Member of Parliament, Lok Sabha
- In office 2009–2014
- Preceded by: Constituency established
- Succeeded by: V. Elumalai
- Constituency: Arani
- In office 1991–1996
- Preceded by: L. Balaraman
- Succeeded by: L. Balaraman
- Constituency: Vandavasi

Personal details
- Born: 9 June 1940 (age 86) Melappattu, Tiruvannamalai
- Party: Indian National Congress
- Spouse: K. V. Chitra ​(m. 1966)​
- Children: Sowmiya; M. K. Vishnu Prasad;
- Parent: A. Muruga Gounder (father);
- Relatives: Anbumani Ramadoss (son-in-law)
- Education: Sir Thiyagaraja College, Madras (BA); Madras Law College (BL);

= M. Krishnasamy =

Indian politician

M. Krishnasamy is an Indian politician and was member of the Parliament of India from Arani Constituency. He represented the Indian National Congress party. He also Served as the President of Tamil Nadu Congress Committee from 2006 to 2008.

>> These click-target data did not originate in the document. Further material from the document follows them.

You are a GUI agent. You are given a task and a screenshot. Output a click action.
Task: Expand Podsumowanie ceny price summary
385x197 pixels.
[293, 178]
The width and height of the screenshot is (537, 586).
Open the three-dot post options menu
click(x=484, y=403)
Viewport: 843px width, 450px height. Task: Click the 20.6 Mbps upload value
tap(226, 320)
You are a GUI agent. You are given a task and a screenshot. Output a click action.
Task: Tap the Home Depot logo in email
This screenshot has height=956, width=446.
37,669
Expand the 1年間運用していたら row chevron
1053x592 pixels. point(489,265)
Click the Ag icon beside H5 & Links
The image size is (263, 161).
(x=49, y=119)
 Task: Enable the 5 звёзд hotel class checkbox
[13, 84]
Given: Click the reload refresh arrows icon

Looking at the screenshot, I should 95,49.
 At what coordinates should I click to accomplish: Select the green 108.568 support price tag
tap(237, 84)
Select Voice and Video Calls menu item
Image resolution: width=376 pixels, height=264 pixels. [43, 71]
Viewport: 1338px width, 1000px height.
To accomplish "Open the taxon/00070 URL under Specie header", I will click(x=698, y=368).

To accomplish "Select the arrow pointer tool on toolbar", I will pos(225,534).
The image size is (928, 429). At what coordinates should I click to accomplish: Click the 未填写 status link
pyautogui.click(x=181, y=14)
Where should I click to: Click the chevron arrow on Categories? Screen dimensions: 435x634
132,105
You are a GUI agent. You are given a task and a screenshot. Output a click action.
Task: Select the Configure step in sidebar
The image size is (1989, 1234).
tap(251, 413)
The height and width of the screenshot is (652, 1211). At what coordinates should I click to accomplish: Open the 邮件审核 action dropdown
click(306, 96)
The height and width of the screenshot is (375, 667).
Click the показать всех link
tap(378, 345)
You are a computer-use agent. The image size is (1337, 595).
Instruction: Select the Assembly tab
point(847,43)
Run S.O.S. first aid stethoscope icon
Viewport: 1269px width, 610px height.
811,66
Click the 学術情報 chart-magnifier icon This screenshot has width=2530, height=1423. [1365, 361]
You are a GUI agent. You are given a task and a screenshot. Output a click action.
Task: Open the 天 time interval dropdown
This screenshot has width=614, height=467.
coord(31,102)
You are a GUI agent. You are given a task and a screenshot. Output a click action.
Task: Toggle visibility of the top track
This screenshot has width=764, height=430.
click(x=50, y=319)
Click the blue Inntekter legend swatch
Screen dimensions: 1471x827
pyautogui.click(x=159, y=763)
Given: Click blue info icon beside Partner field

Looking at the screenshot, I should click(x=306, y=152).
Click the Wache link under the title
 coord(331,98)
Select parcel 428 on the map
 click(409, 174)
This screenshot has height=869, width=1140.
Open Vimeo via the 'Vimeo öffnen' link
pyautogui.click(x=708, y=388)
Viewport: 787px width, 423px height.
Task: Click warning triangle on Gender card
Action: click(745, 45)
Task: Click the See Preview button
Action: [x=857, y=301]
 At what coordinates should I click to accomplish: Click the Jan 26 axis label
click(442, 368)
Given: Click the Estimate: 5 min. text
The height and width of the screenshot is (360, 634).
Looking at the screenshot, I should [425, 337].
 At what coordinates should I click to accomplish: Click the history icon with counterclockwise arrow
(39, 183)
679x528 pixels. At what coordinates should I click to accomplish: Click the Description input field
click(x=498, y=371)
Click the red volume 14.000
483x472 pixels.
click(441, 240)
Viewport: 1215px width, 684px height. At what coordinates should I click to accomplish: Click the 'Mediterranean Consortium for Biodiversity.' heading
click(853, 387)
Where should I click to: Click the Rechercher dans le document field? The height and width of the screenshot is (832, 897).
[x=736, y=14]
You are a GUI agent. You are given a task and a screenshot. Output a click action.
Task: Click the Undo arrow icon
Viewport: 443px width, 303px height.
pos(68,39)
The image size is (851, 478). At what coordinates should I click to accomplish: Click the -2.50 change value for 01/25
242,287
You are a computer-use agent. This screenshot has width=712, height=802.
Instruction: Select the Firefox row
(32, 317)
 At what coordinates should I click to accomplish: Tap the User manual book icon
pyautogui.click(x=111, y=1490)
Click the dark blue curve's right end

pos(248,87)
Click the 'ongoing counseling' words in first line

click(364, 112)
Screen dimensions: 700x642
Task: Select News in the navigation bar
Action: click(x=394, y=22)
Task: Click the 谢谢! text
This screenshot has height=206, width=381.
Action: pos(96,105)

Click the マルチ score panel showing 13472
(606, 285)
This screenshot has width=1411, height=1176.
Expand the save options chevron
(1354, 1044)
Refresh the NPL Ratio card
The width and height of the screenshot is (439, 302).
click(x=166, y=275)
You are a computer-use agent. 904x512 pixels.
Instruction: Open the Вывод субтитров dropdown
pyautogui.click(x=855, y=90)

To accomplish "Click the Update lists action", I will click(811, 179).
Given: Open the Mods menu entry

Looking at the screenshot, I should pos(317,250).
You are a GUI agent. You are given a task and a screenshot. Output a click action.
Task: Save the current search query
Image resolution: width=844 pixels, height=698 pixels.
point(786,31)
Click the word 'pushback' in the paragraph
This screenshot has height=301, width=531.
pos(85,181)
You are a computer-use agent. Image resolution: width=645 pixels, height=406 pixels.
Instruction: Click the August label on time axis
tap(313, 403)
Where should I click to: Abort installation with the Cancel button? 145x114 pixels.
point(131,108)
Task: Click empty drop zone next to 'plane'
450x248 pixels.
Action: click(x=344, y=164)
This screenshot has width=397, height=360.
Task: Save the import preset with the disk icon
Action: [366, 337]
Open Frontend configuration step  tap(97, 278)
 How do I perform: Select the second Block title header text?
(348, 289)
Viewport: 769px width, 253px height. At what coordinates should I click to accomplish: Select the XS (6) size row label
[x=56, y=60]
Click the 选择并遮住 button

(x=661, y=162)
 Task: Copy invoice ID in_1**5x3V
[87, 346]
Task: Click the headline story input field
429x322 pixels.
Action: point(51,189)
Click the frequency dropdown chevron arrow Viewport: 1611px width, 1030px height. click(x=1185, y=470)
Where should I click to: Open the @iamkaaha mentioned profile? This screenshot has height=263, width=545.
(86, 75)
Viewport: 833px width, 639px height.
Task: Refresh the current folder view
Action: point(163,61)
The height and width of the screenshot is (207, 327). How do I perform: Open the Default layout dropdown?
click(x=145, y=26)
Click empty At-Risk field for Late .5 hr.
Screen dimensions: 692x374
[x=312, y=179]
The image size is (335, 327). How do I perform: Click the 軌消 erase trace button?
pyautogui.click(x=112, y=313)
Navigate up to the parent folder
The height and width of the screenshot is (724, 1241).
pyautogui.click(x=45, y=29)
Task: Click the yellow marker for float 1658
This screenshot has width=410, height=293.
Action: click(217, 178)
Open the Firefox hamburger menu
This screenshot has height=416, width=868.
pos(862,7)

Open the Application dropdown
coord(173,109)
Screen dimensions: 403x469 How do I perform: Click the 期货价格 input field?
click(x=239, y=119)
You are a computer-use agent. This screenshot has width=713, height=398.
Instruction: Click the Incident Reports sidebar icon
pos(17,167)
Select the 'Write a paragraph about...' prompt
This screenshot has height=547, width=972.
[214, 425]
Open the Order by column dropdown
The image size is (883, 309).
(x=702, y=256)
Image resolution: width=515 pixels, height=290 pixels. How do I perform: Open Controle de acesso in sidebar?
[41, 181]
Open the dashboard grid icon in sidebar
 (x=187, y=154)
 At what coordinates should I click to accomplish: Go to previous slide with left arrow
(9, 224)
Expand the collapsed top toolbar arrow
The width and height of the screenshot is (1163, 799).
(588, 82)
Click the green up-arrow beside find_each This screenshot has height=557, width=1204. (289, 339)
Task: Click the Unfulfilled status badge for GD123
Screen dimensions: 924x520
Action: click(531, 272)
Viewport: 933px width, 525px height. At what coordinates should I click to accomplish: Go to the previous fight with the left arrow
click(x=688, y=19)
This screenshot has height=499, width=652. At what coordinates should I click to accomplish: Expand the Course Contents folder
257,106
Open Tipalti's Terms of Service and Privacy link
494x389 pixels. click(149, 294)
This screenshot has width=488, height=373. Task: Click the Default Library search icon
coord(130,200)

His daughter Sowmiya is the wife of former Union Minister of Health and Family Welfare Anbumani. And his son Vishnu Prasad was a Member of the Tamil Nadu Legislative Assembly from Cheyyar, and a Member of Parliament from Arani and later from Cuddalore. His father-in law is Former Tiruttani MLA K. Vinayagam.